> _Source document_:
## start

Challenge,  On Writing,  publishing

Why Am I So Against Traditional Publishing?

I Published 106 Novels Traditionally.

But that was a different time, different companies, different contracts, different level of respect for authors. I would be a distant and faint memory in writing now if not for indie publishing. Never would have continued to work in the current traditional publishing environment. Never.

So let me list a few reasons why I try to keep writers with dreams away from traditional publishers.

THE SHORT VIEW… TRADITIONAL

Most early-stage writers have a very, very short view of being a writer. They think that just selling a few short stories and then getting a novel sold to a major publisher will make their career. Nope. But that is impossible to teach that fact because it is a belief system, based on a dream.

Most writers who break into traditional publishing are done in two books. Maybe three if they are lucky. And when I say most, I would give a conservative guess of 95%, more than likely closer to 99%. A lot of writers are chewed up and spit out to get that one writer who sticks past three books. But even then, a ten or twenty book writer is often tossed aside if anything goes south along the way.

But that is impossible to tell an early-stage writer with the dream in their eyes of being a writer.

## end

> _Task prompt_:
Copy out the passage of the post on traditional publishing between "Most writers who" and "eyes of being a writer.", inclusive.

> _Listing_:

## start

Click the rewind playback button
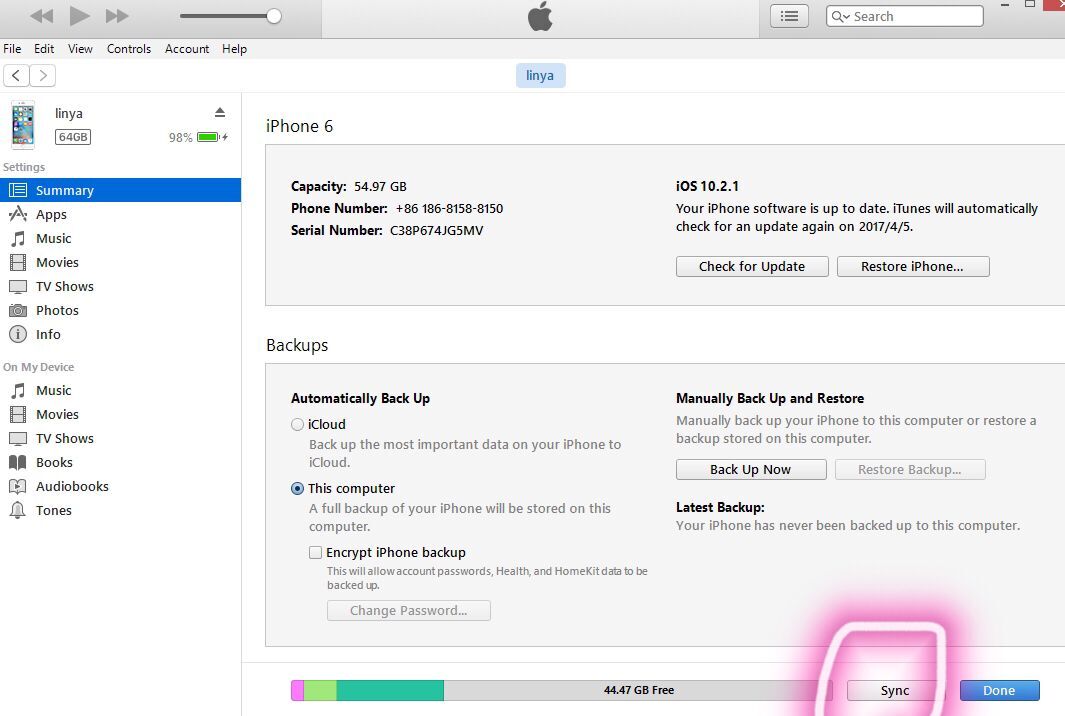Viewport: 1065px width, 716px height. click(x=42, y=16)
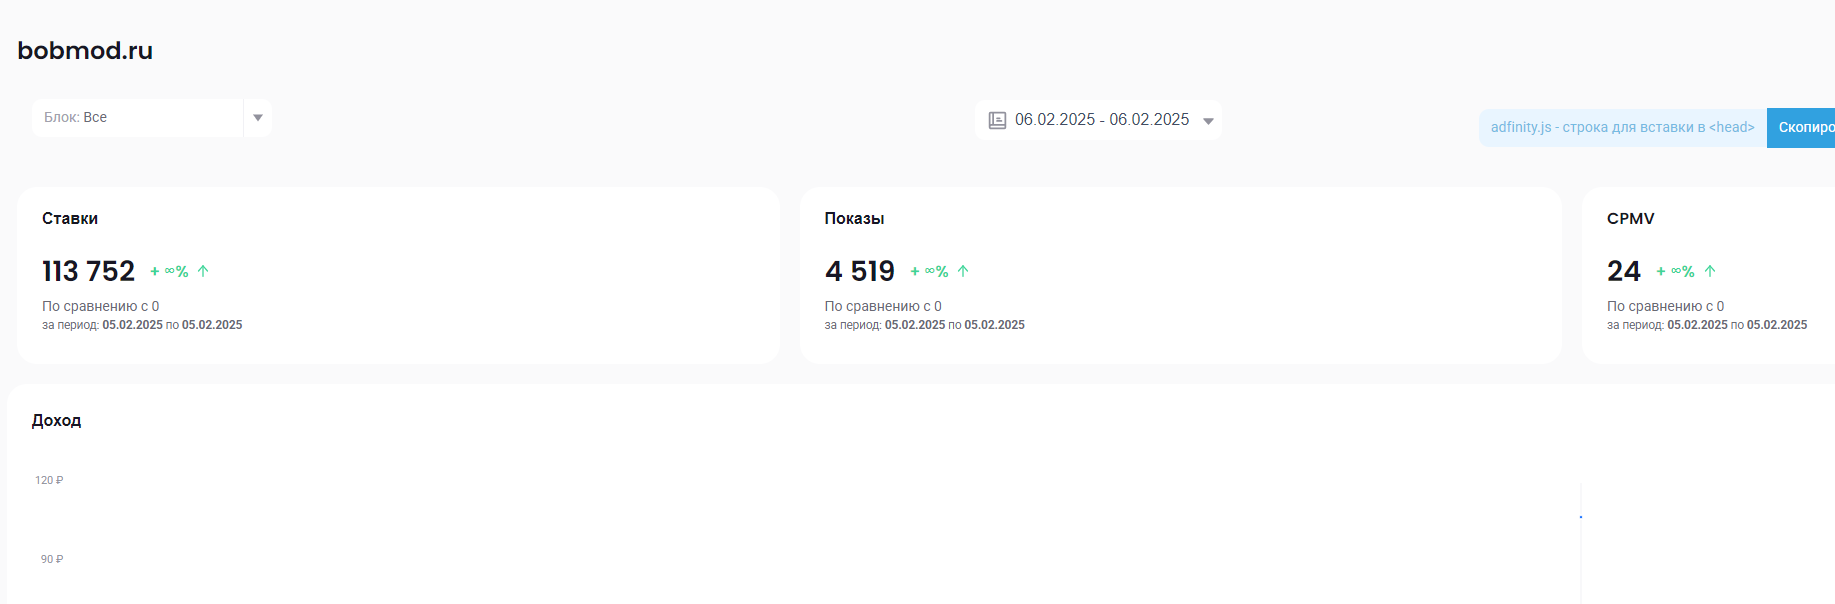Click the CPMV card title
The width and height of the screenshot is (1835, 604).
tap(1630, 219)
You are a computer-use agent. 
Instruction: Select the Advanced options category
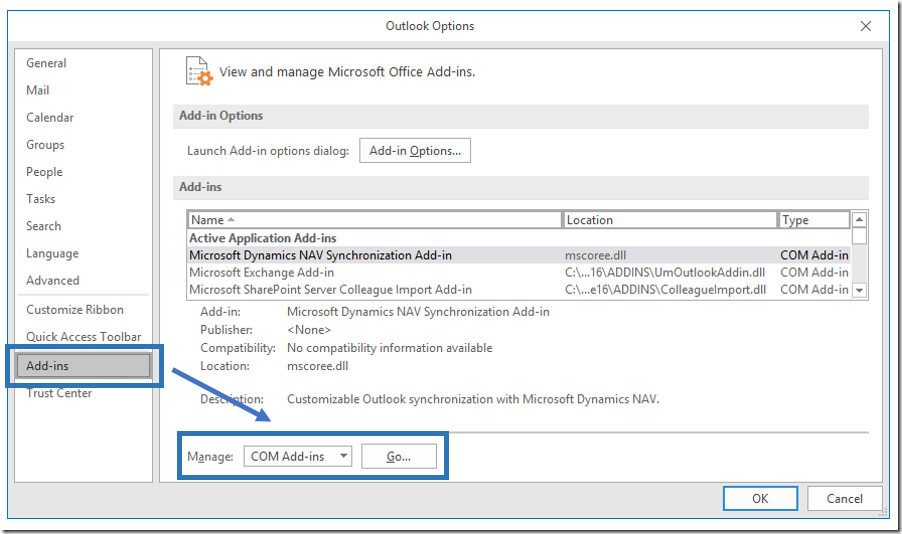52,281
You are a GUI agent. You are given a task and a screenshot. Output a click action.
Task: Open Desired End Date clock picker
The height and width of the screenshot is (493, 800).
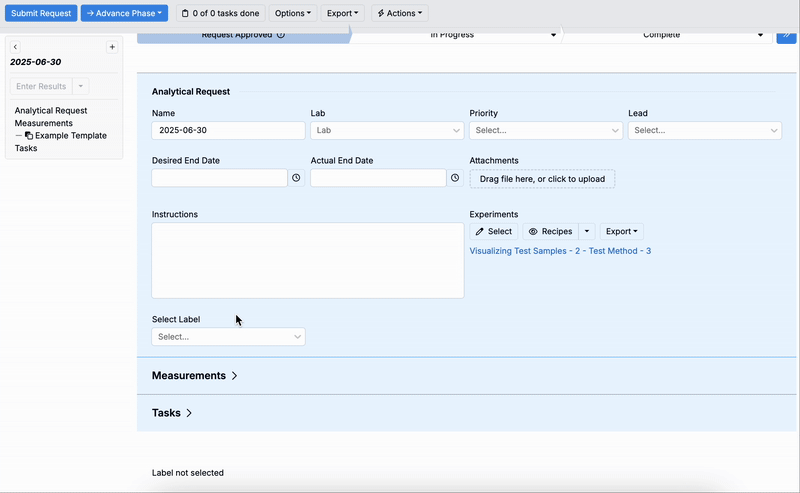pyautogui.click(x=296, y=178)
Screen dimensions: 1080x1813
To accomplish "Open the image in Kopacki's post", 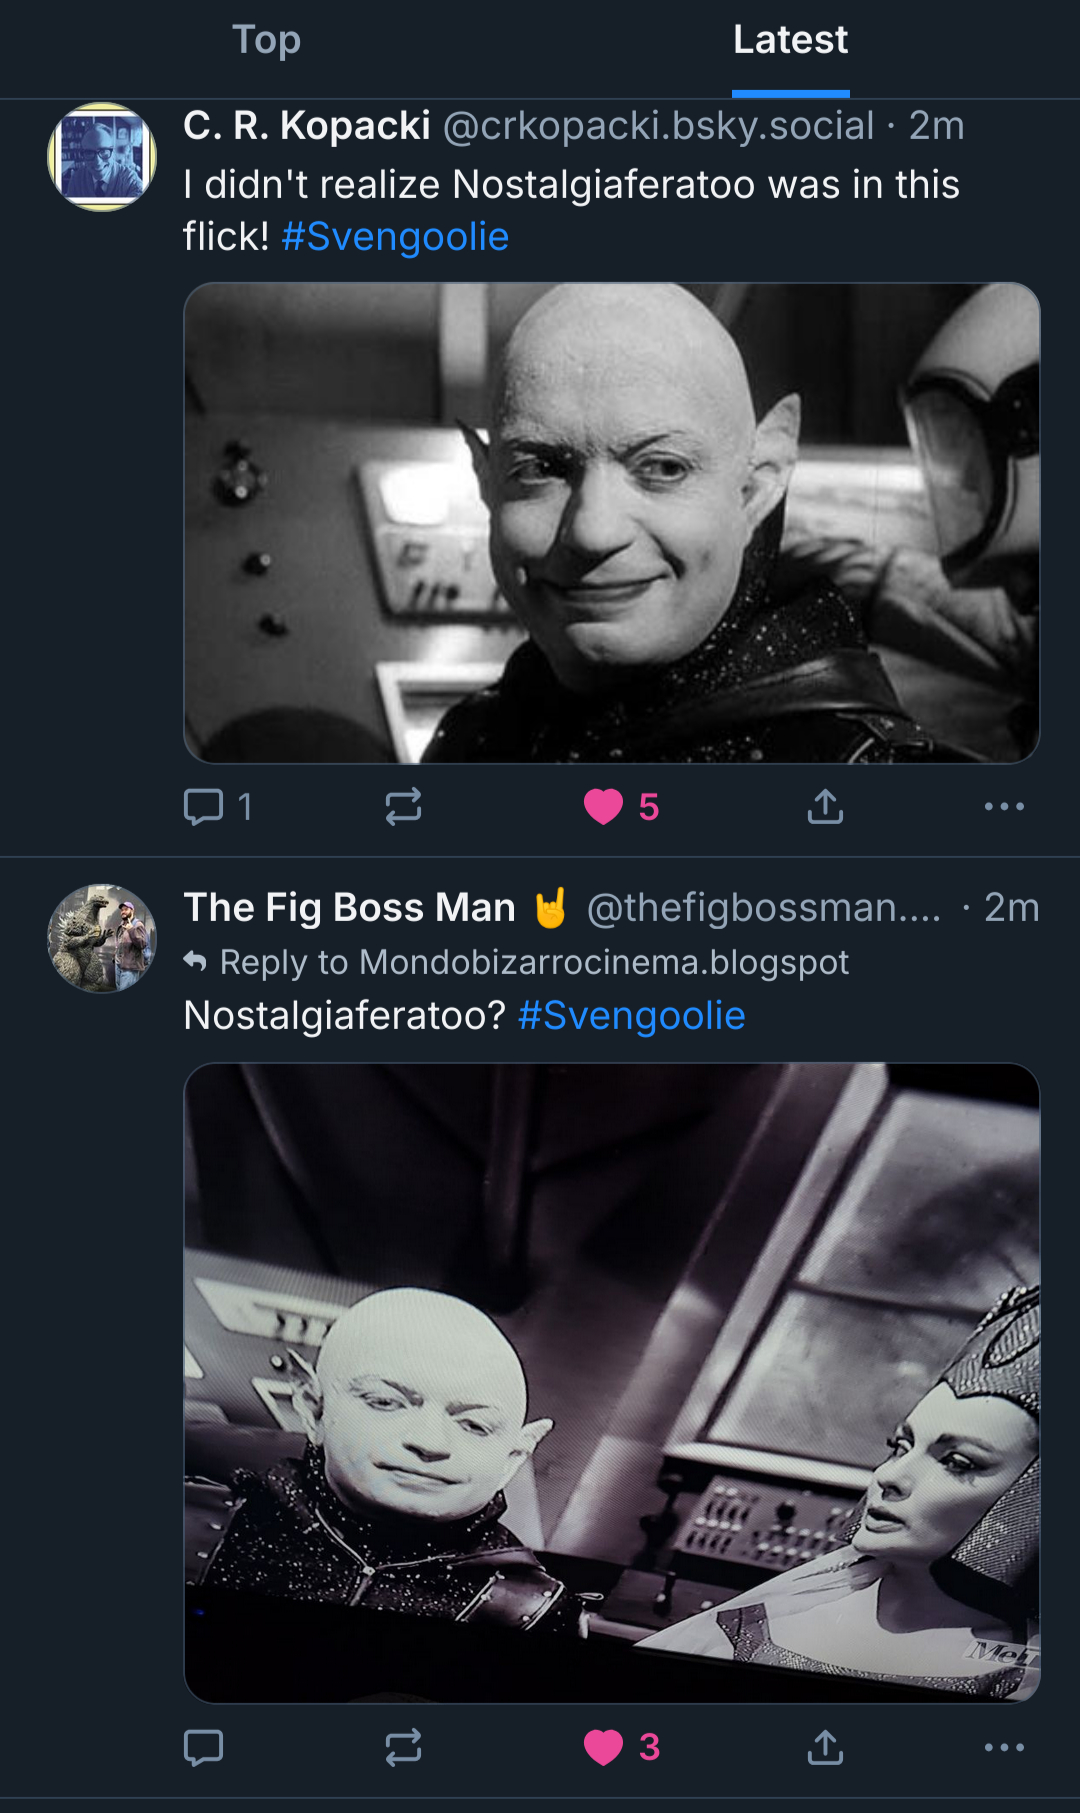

## end

> _Complete answer_:
Most writers who break into traditional publishing are done in two books. Maybe three if they are lucky. And when I say most, I would give a conservative guess of 95%, more than likely closer to 99%. A lot of writers are chewed up and spit out to get that one writer who sticks past three books. But even then, a ten or twenty book writer is often tossed aside if anything goes south along the way.

But that is impossible to tell an early-stage writer with the dream in their eyes of being a writer.